The diagnosis of Demisexual/Demiromantic was also a great step to putting my expectations into focus. I stopped thinking that sex was the goal to dating relegating it to something that might happen and if it did not, it was not the end of the world—that was a big relief actually; pressure off. Exploring Polyamory is also a big thing, because most of the people I am, have been attracted to have been polyamorous, so maybe I should embrace the possibility too. I am as of now not in a polyamorous relationship except as a secondary. I have joined a poly meet up group to see if I connect with anyone. I sort of have to, because I really like Natural20 and I want to continue seeing her. When we chose the pseudonym Natural20 it was because I was thinking that I had rolled the dice and got her and she is so perfect for me on many levels. I don't want to end my relationship with her because I meet some woman who wants me all for herself especially when history tells me that I am too much for any one person to handle.
I have gone out and met people since coming to BigSmoke and I enjoy that too. More than I would have guessed. I played a different RPG on Sunday and reconnected with someone I had not seen in over five years. I felt something when I was in her presence, nothing sexual, and I had fun like I have not had with roleplaying in years. On that: yesterday I submitted a proposal to run a game in a meetup and I am hoping to get one started, perhaps as many as two games. Later after I move and I have established a good set of stable players, I want to run another series of games: old first edition D&D adventures.
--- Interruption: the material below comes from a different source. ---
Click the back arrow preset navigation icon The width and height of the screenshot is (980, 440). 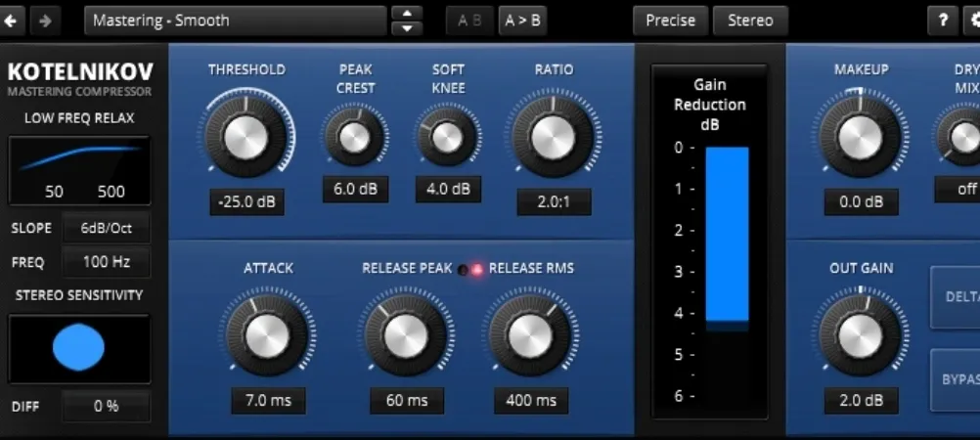tap(15, 20)
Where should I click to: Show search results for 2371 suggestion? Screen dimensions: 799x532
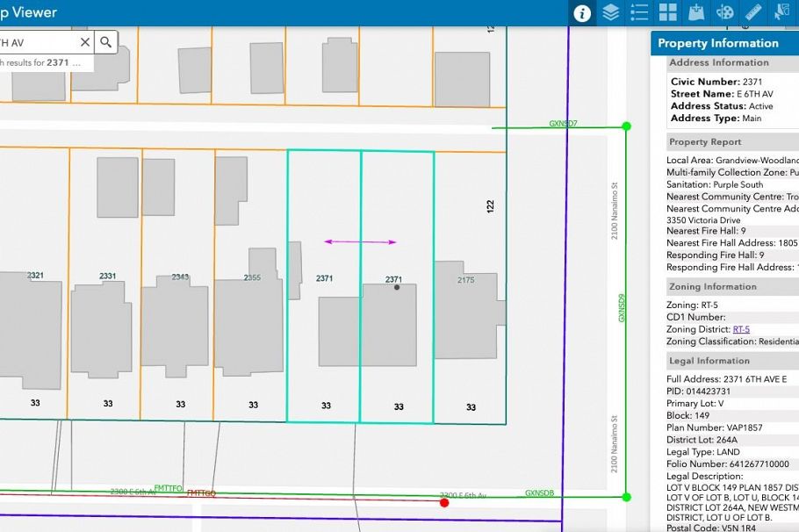[x=42, y=63]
Maybe, this is the sort of thing that I need to do that will kickstart another aspect of my life, my teaching career. I am still enamoured with teaching. I am getting old, to old to landscape and I am not using my mind the way that I can. I crave to be the best person I can be.
These are the reasons why I am happy. Sex IS part of it, but not in the way that I thought it would be for years before. What is troubling is the role that television has in my life now, it is disturbing how it has snuck in to it.